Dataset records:
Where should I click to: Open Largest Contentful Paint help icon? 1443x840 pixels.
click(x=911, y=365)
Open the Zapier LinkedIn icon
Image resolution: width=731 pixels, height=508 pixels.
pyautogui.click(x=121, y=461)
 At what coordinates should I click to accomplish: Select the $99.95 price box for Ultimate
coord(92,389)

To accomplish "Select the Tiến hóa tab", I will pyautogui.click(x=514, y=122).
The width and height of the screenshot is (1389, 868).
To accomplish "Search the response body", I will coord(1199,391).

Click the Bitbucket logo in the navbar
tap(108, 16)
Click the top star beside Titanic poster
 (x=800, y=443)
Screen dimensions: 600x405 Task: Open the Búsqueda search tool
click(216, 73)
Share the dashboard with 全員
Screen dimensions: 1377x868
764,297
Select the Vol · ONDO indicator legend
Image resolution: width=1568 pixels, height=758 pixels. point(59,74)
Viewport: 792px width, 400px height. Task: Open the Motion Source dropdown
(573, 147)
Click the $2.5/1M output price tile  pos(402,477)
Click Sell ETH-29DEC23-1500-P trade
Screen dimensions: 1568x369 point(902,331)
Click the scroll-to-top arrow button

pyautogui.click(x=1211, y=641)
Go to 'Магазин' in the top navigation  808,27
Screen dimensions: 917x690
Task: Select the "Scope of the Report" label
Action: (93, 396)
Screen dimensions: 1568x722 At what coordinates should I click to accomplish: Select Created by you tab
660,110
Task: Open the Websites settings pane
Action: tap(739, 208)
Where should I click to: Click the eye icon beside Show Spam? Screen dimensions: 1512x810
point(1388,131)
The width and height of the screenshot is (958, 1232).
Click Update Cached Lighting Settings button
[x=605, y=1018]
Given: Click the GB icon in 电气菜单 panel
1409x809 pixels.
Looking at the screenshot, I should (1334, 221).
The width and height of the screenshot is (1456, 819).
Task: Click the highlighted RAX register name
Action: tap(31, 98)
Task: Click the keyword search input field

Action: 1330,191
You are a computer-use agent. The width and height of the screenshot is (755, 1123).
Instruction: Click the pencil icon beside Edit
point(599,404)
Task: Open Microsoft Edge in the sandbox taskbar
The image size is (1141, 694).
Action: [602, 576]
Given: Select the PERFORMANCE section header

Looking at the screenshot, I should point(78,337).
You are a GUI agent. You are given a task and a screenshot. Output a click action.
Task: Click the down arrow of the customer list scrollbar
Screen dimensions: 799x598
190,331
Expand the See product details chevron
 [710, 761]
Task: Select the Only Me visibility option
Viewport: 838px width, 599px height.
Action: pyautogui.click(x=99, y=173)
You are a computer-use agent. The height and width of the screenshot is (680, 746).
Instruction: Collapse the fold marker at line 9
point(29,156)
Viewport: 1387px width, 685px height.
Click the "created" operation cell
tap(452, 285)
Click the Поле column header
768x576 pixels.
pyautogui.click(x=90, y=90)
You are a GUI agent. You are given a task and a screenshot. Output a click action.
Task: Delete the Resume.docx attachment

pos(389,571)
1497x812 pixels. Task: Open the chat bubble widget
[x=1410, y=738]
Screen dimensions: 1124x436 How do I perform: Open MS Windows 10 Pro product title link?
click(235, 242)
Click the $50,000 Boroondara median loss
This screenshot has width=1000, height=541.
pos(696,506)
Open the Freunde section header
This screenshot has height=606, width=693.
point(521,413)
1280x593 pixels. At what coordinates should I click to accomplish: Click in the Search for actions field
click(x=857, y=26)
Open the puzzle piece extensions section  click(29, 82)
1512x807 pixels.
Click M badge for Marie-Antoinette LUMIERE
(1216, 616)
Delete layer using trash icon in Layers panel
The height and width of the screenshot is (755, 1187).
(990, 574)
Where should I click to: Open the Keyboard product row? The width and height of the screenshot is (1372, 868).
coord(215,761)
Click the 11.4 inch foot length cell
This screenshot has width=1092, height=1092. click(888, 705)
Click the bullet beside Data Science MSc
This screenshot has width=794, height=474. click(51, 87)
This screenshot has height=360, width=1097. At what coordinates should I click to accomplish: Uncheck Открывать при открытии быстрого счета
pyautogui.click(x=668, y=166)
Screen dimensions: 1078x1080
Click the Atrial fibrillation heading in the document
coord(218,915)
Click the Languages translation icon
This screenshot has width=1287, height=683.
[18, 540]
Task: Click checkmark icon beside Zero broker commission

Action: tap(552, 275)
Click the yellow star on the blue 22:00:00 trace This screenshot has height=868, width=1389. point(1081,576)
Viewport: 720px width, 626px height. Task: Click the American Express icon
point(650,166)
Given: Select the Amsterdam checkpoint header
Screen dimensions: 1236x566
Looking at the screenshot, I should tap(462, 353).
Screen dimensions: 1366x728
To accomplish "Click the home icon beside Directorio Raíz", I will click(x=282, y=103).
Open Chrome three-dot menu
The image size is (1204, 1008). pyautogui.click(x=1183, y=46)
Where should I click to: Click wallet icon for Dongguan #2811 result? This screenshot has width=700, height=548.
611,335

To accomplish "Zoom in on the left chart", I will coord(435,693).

- [EXERCISE DIRECTIONS]
Reproduce every line of the records above verbatim.

- [SOLVED EXERCISE]
Where should I click to: Open Largest Contentful Paint help icon? 1443x840 pixels.
click(x=911, y=365)
Open the Zapier LinkedIn icon
Image resolution: width=731 pixels, height=508 pixels.
pyautogui.click(x=121, y=461)
 At what coordinates should I click to accomplish: Select the $99.95 price box for Ultimate
coord(92,389)

To accomplish "Select the Tiến hóa tab", I will pyautogui.click(x=514, y=122).
The width and height of the screenshot is (1389, 868).
To accomplish "Search the response body", I will coord(1199,391).

Click the Bitbucket logo in the navbar
tap(108, 16)
Click the top star beside Titanic poster
 (x=800, y=443)
Screen dimensions: 600x405 Task: Open the Búsqueda search tool
click(216, 73)
Share the dashboard with 全員
Screen dimensions: 1377x868
764,297
Select the Vol · ONDO indicator legend
Image resolution: width=1568 pixels, height=758 pixels. point(59,74)
Viewport: 792px width, 400px height. Task: Open the Motion Source dropdown
(573, 147)
Click the $2.5/1M output price tile  pos(402,477)
Click Sell ETH-29DEC23-1500-P trade
Screen dimensions: 1568x369 point(902,331)
Click the scroll-to-top arrow button

pyautogui.click(x=1211, y=641)
Go to 'Магазин' in the top navigation  808,27
Screen dimensions: 917x690
Task: Select the "Scope of the Report" label
Action: (93, 396)
Screen dimensions: 1568x722 At what coordinates should I click to accomplish: Select Created by you tab
660,110
Task: Open the Websites settings pane
Action: tap(739, 208)
Where should I click to: Click the eye icon beside Show Spam? Screen dimensions: 1512x810
point(1388,131)
The width and height of the screenshot is (958, 1232).
Click Update Cached Lighting Settings button
[x=605, y=1018]
Given: Click the GB icon in 电气菜单 panel
1409x809 pixels.
Looking at the screenshot, I should (1334, 221).
The width and height of the screenshot is (1456, 819).
Task: Click the highlighted RAX register name
Action: tap(31, 98)
Task: Click the keyword search input field

Action: 1330,191
You are a computer-use agent. The width and height of the screenshot is (755, 1123).
Instruction: Click the pencil icon beside Edit
point(599,404)
Task: Open Microsoft Edge in the sandbox taskbar
The image size is (1141, 694).
Action: [602, 576]
Given: Select the PERFORMANCE section header

Looking at the screenshot, I should point(78,337).
You are a GUI agent. You are given a task and a screenshot. Output a click action.
Task: Click the down arrow of the customer list scrollbar
Screen dimensions: 799x598
190,331
Expand the See product details chevron
 [710, 761]
Task: Select the Only Me visibility option
Viewport: 838px width, 599px height.
Action: pyautogui.click(x=99, y=173)
You are a computer-use agent. The height and width of the screenshot is (680, 746).
Instruction: Collapse the fold marker at line 9
point(29,156)
Viewport: 1387px width, 685px height.
Click the "created" operation cell
tap(452, 285)
Click the Поле column header
768x576 pixels.
pyautogui.click(x=90, y=90)
You are a GUI agent. You are given a task and a screenshot. Output a click action.
Task: Delete the Resume.docx attachment

pos(389,571)
1497x812 pixels. Task: Open the chat bubble widget
[x=1410, y=738]
Screen dimensions: 1124x436 How do I perform: Open MS Windows 10 Pro product title link?
click(235, 242)
Click the $50,000 Boroondara median loss
This screenshot has width=1000, height=541.
pos(696,506)
Open the Freunde section header
This screenshot has height=606, width=693.
point(521,413)
1280x593 pixels. At what coordinates should I click to accomplish: Click in the Search for actions field
click(x=857, y=26)
Open the puzzle piece extensions section  click(29, 82)
1512x807 pixels.
Click M badge for Marie-Antoinette LUMIERE
(1216, 616)
Delete layer using trash icon in Layers panel
The height and width of the screenshot is (755, 1187).
(990, 574)
Where should I click to: Open the Keyboard product row? The width and height of the screenshot is (1372, 868).
coord(215,761)
Click the 11.4 inch foot length cell
This screenshot has width=1092, height=1092. click(888, 705)
Click the bullet beside Data Science MSc
This screenshot has width=794, height=474. click(51, 87)
This screenshot has height=360, width=1097. At what coordinates should I click to accomplish: Uncheck Открывать при открытии быстрого счета
pyautogui.click(x=668, y=166)
Screen dimensions: 1078x1080
Click the Atrial fibrillation heading in the document
coord(218,915)
Click the Languages translation icon
This screenshot has width=1287, height=683.
[18, 540]
Task: Click checkmark icon beside Zero broker commission

Action: tap(552, 275)
Click the yellow star on the blue 22:00:00 trace This screenshot has height=868, width=1389. point(1081,576)
Viewport: 720px width, 626px height. Task: Click the American Express icon
point(650,166)
Given: Select the Amsterdam checkpoint header
Screen dimensions: 1236x566
Looking at the screenshot, I should tap(462, 353).
Screen dimensions: 1366x728
To accomplish "Click the home icon beside Directorio Raíz", I will click(x=282, y=103).
Open Chrome three-dot menu
The image size is (1204, 1008). pyautogui.click(x=1183, y=46)
Where should I click to: Click wallet icon for Dongguan #2811 result? This screenshot has width=700, height=548.
611,335

To accomplish "Zoom in on the left chart", I will coord(435,693).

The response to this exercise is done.